1. Technical Field
This disclosure relates generally to panels, systems and methods for mounting fiber optic connective devices within a rack or cabinet and, more particularly, to mounting panels/systems/methods that allow increased density without sacrificing performance. The disclosed mounting panels/systems/methods advantageously accommodate conventional fiber optic adapters.
2. Background Art
Wired and connected hardware are an integral part of a typical building telecommunications wiring system. In central offices, data centers and other wired buildings, fiber optic patch panels have become a necessary media to route connections between switches, servers, storage devices and the general office area. By “patching,” or temporarily creating a connection between physically mated connectors, it is possible to reconfigure network connections from a central location. As the telecommunication needs of users have increased, the number of devices and the density with which they are stored in Local Area Networks (LANs) have increased. Adding connective devices, such as cassettes or adapter panel assemblies, to a LAN may place additional strain on the capacity of fiber optic network cabling. In particular, the channel capacity of fiber optic network cabling may be disadvantageously limited by the physical size of the installed connective devices.

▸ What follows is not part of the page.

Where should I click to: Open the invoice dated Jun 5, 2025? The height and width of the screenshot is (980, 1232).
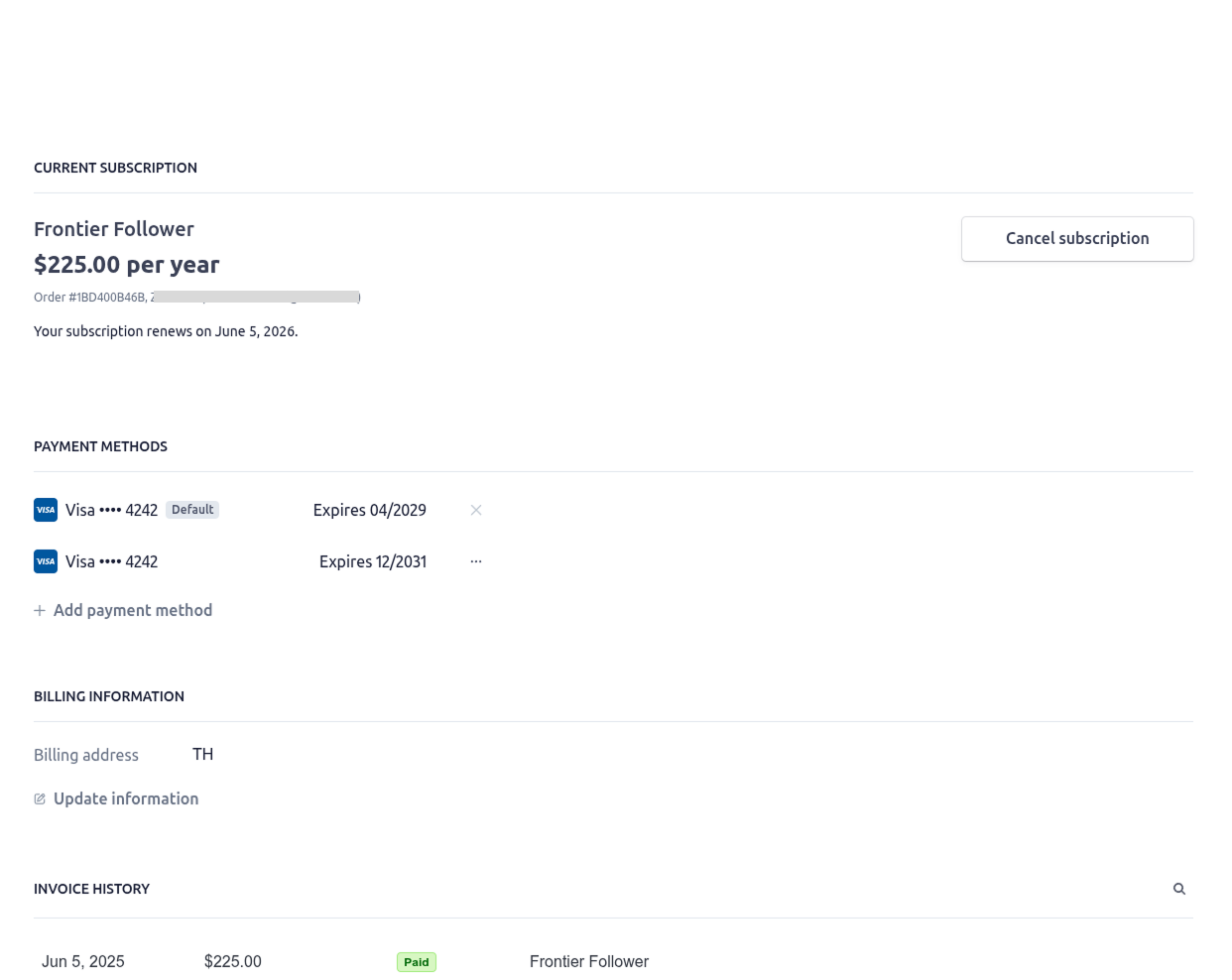tap(83, 962)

Fiber optic cassettes allow for patching of optical data link(s) from a backbone cable to other devices. Fiber optic cassettes are generally adapted to support a plurality of fiber optic adapters for convenient interconnection with fiber optic cables. As is known in the art, the term “adapter” is interchangeable with the term “coupler” and generally refers to a device that facilitates and/or creates a connection between two fiber optic connectors/ferrules, each containing and/or supporting a light carrying fiber medium.

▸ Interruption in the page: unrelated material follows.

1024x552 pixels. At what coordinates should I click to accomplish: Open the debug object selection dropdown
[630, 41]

In fiber optic structured cabling systems, fiber optic patching frequently occurs within a component called a sub-rack enclosure. Conventional sub-rack enclosures are box-like structures that include mounting brackets to allow and/or facilitate installation into a rack or cabinet. The sub-rack enclosure typically has a mounting surface that can support a plurality of adapters/couplers. The number of adapters/couplers that may be mounted in a sub-rack enclosure is generally limited by the physical size of the connective devices to be installed, thereby limiting adapter/coupler density.
Accordingly, a need exists for effective mounting panels, systems and methods capable of allowing increased network density. These and other needs are met, and the disadvantages and/or limitations of prior art panels, systems and methods are addressed and/or overcome, by the panels, systems and methods of the present disclosure.